> **WORK INSTRUCTIONS**: Scan the material below and report how many lines include the string "agent"; nothing else belongs in the reply.

> **SUPPLIED INFORMATION**:
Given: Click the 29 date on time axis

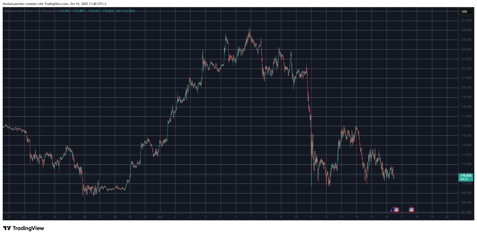Looking at the screenshot, I should click(130, 217).
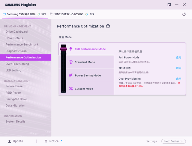Toggle Over Provisioning 启用 setting
This screenshot has width=192, height=146.
pos(179,79)
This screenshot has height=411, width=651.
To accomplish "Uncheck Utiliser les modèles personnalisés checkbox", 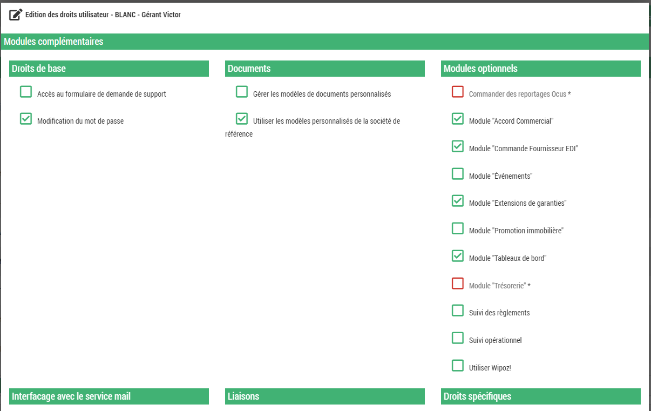I will coord(242,119).
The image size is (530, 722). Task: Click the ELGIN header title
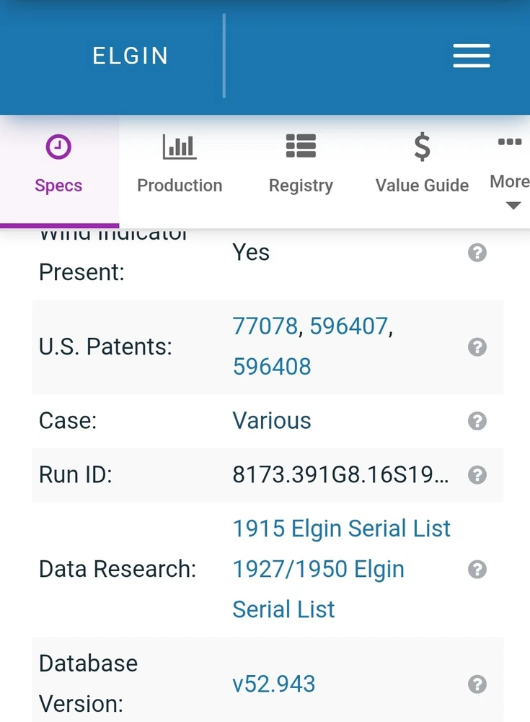point(130,56)
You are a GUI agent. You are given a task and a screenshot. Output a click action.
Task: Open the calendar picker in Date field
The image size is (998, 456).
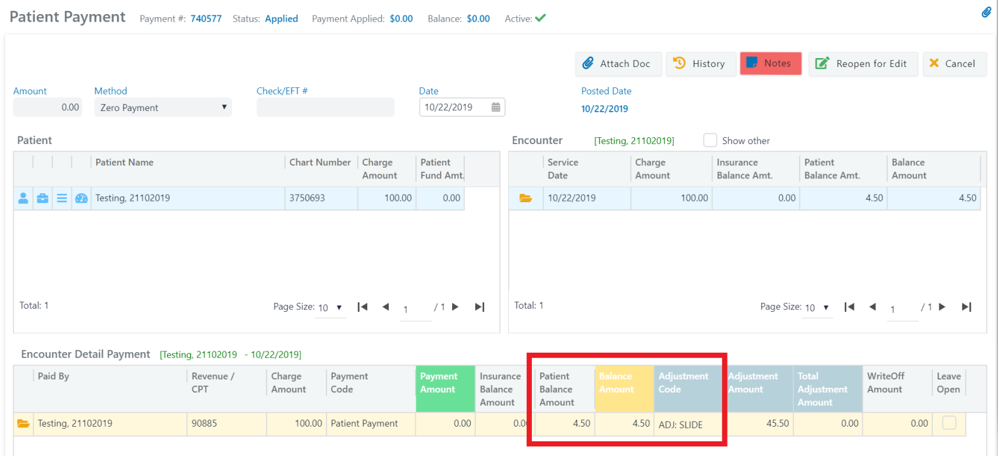[x=495, y=107]
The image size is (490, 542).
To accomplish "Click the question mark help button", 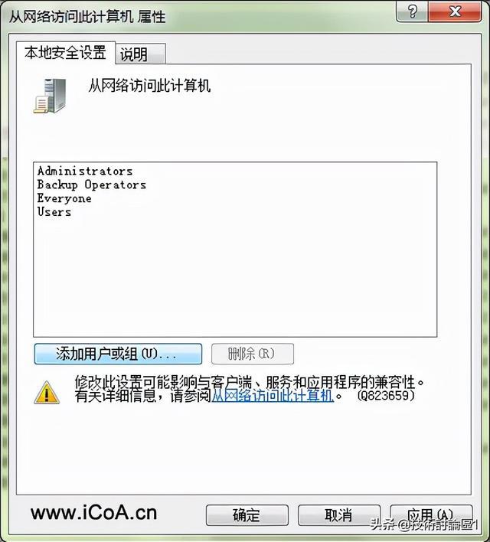I will 412,12.
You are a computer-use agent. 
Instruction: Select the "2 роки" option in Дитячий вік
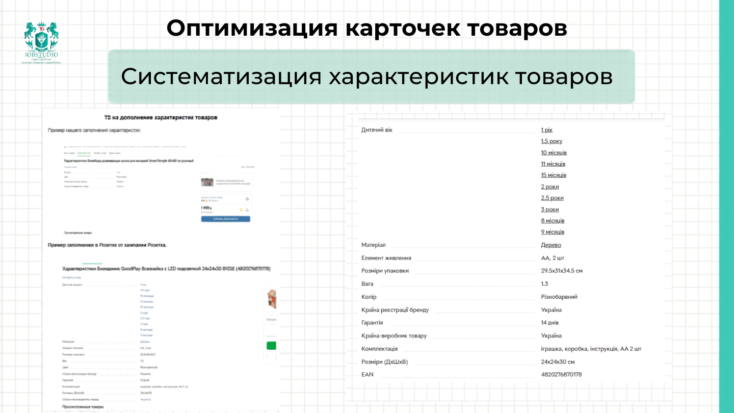click(551, 187)
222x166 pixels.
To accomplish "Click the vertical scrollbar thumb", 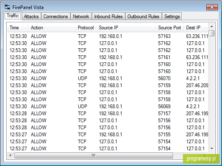I will click(212, 33).
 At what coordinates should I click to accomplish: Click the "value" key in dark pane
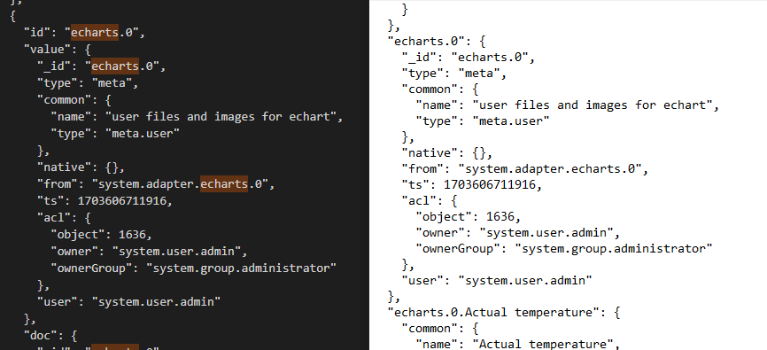pos(44,49)
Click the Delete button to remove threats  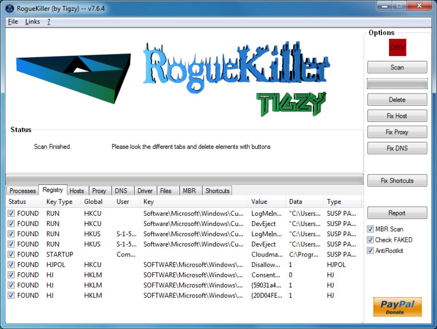point(397,99)
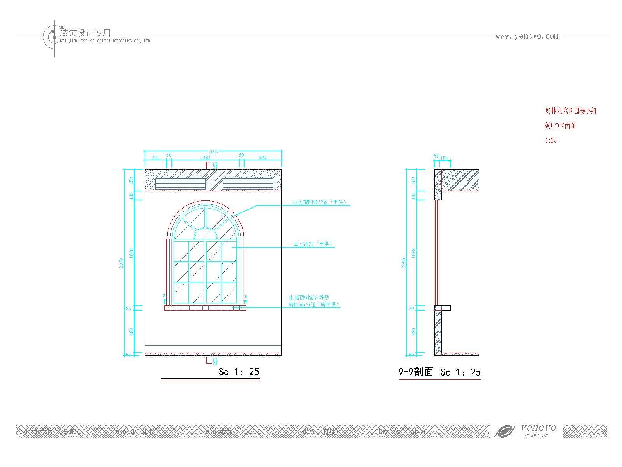Click the 1698 height dimension on the elevation
Image resolution: width=622 pixels, height=467 pixels.
click(x=131, y=253)
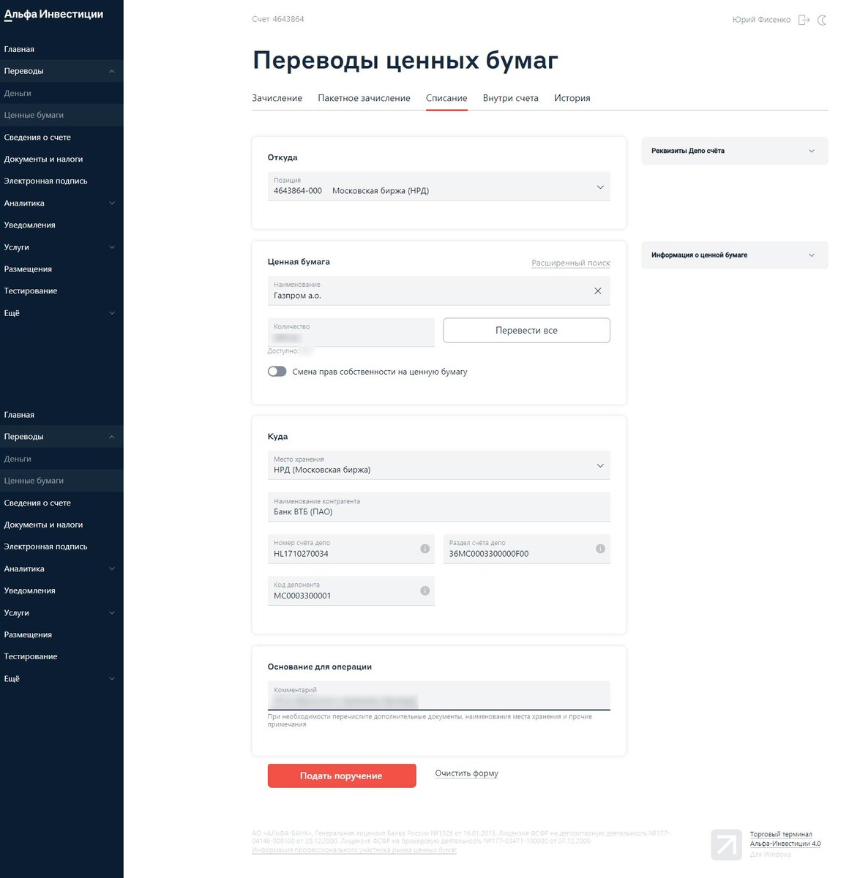
Task: Click the logout icon next to Юрий Фисенко
Action: coord(803,20)
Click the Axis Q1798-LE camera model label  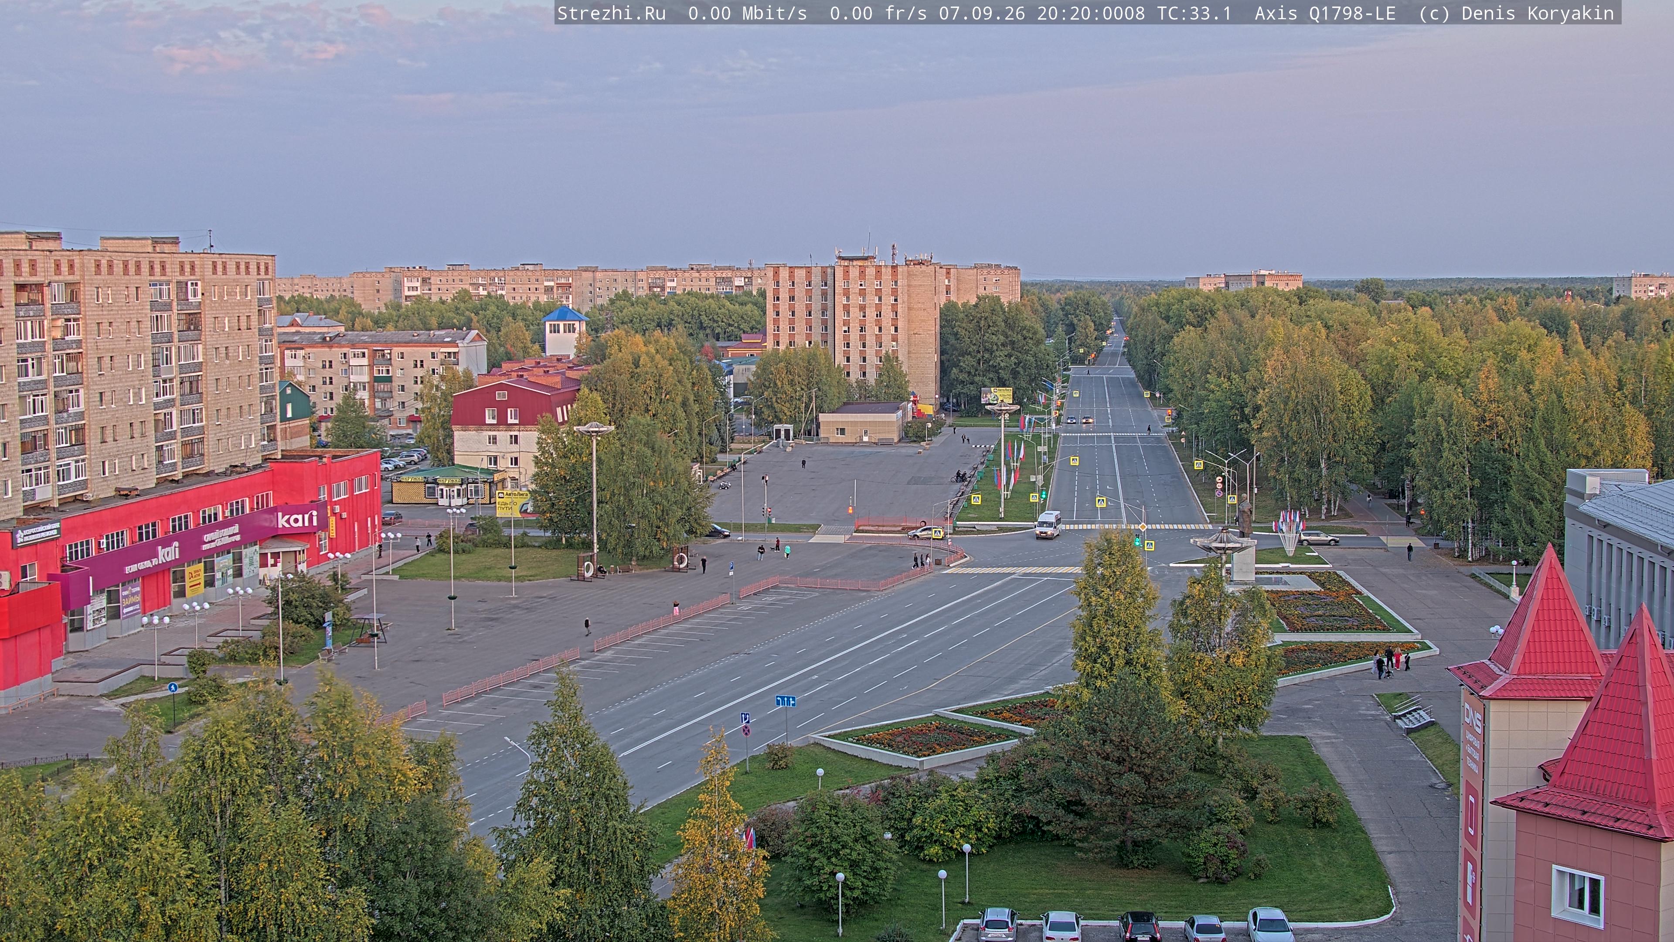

> **WRITTEN ANSWER**: 2